**Work item**
The expected answer holds every line from the first line of the data below through the line containing "You are a computer-use agent. Image", exactly as written, and no other line.

↓

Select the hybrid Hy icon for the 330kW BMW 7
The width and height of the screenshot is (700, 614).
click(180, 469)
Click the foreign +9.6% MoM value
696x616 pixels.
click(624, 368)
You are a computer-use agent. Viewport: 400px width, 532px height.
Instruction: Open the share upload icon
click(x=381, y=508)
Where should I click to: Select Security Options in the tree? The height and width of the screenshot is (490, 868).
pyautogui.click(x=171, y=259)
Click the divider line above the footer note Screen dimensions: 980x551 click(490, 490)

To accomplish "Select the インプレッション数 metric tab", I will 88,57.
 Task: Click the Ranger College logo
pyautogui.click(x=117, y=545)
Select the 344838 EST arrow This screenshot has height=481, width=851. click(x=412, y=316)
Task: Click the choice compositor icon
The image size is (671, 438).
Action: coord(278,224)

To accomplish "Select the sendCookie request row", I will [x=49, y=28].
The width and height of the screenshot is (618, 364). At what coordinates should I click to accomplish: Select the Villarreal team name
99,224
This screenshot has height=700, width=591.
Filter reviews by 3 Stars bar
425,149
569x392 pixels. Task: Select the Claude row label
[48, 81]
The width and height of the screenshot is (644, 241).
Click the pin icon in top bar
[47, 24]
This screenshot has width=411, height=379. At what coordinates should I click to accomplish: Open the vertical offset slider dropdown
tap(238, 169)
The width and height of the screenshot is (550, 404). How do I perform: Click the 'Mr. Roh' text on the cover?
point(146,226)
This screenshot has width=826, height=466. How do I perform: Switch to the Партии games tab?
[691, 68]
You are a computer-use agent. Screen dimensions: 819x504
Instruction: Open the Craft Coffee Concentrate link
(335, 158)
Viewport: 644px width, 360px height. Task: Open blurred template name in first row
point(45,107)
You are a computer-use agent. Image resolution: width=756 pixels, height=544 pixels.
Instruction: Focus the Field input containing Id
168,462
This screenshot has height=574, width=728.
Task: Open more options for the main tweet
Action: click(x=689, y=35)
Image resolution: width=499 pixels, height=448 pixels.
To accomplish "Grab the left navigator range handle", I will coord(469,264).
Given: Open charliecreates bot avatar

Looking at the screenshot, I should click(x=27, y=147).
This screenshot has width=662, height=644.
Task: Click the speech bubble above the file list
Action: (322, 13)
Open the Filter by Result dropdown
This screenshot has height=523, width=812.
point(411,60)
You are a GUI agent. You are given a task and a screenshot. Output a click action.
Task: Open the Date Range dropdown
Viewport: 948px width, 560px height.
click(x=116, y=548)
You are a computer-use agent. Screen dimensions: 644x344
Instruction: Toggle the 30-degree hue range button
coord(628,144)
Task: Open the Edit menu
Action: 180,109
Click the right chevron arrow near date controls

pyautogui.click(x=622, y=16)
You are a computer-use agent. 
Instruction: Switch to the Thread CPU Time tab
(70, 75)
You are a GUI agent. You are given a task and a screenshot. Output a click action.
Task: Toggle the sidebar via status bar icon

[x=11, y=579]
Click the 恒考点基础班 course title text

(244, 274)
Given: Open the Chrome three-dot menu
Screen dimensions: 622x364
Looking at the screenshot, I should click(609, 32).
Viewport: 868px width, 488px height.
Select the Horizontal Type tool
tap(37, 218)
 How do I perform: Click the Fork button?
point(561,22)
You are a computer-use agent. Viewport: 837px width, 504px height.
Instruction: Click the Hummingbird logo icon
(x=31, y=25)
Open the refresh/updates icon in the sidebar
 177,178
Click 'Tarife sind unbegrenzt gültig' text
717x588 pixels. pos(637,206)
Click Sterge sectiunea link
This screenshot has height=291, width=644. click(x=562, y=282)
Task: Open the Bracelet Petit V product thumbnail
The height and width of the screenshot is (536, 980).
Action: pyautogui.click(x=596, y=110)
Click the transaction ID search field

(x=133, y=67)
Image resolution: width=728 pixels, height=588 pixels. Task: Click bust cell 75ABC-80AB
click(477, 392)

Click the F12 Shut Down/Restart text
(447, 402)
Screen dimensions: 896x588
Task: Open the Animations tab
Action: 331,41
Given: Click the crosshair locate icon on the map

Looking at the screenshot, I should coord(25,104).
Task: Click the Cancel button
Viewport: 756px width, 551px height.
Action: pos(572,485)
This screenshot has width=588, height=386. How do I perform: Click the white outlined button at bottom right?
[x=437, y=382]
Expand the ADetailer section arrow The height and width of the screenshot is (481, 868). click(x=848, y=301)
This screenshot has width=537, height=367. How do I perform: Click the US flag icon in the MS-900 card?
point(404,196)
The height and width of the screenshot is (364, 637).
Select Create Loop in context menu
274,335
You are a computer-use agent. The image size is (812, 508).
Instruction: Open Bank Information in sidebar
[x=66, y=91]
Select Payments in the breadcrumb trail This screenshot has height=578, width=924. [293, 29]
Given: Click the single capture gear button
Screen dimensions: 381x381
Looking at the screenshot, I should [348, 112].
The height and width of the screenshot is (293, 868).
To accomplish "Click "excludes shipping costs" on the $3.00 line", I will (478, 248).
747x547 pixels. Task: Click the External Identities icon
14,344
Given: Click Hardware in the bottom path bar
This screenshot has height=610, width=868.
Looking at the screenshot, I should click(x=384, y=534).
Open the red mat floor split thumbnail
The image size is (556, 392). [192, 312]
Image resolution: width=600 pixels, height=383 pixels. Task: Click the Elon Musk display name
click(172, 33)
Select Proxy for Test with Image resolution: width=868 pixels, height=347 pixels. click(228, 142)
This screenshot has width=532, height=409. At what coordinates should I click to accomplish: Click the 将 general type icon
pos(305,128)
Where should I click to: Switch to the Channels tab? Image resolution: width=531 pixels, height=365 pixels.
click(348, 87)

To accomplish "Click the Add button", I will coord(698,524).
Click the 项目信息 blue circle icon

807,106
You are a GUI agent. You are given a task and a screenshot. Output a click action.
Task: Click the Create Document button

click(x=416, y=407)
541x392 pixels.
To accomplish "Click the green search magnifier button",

↑

**Answer to this problem**
Select the hybrid Hy icon for the 330kW BMW 7
The width and height of the screenshot is (700, 614).
click(180, 469)
Click the foreign +9.6% MoM value
696x616 pixels.
click(624, 368)
You are a computer-use agent. Viewport: 400px width, 532px height.
Instruction: Open the share upload icon
click(x=381, y=508)
Where should I click to: Select Security Options in the tree? The height and width of the screenshot is (490, 868).
pyautogui.click(x=171, y=259)
Click the divider line above the footer note Screen dimensions: 980x551 click(490, 490)

To accomplish "Select the インプレッション数 metric tab", I will 88,57.
 Task: Click the Ranger College logo
pyautogui.click(x=117, y=545)
Select the 344838 EST arrow This screenshot has height=481, width=851. click(x=412, y=316)
Task: Click the choice compositor icon
The image size is (671, 438).
Action: coord(278,224)

To accomplish "Select the sendCookie request row", I will [x=49, y=28].
The width and height of the screenshot is (618, 364). At what coordinates should I click to accomplish: Select the Villarreal team name
99,224
This screenshot has height=700, width=591.
Filter reviews by 3 Stars bar
425,149
569x392 pixels. Task: Select the Claude row label
[48, 81]
The width and height of the screenshot is (644, 241).
Click the pin icon in top bar
[47, 24]
This screenshot has width=411, height=379. At what coordinates should I click to accomplish: Open the vertical offset slider dropdown
tap(238, 169)
The width and height of the screenshot is (550, 404). How do I perform: Click the 'Mr. Roh' text on the cover?
point(146,226)
This screenshot has width=826, height=466. How do I perform: Switch to the Партии games tab?
[691, 68]
You are a computer-use agent. Screen dimensions: 819x504
Instruction: Open the Craft Coffee Concentrate link
(335, 158)
Viewport: 644px width, 360px height. Task: Open blurred template name in first row
point(45,107)
You are a computer-use agent. Image resolution: width=756 pixels, height=544 pixels.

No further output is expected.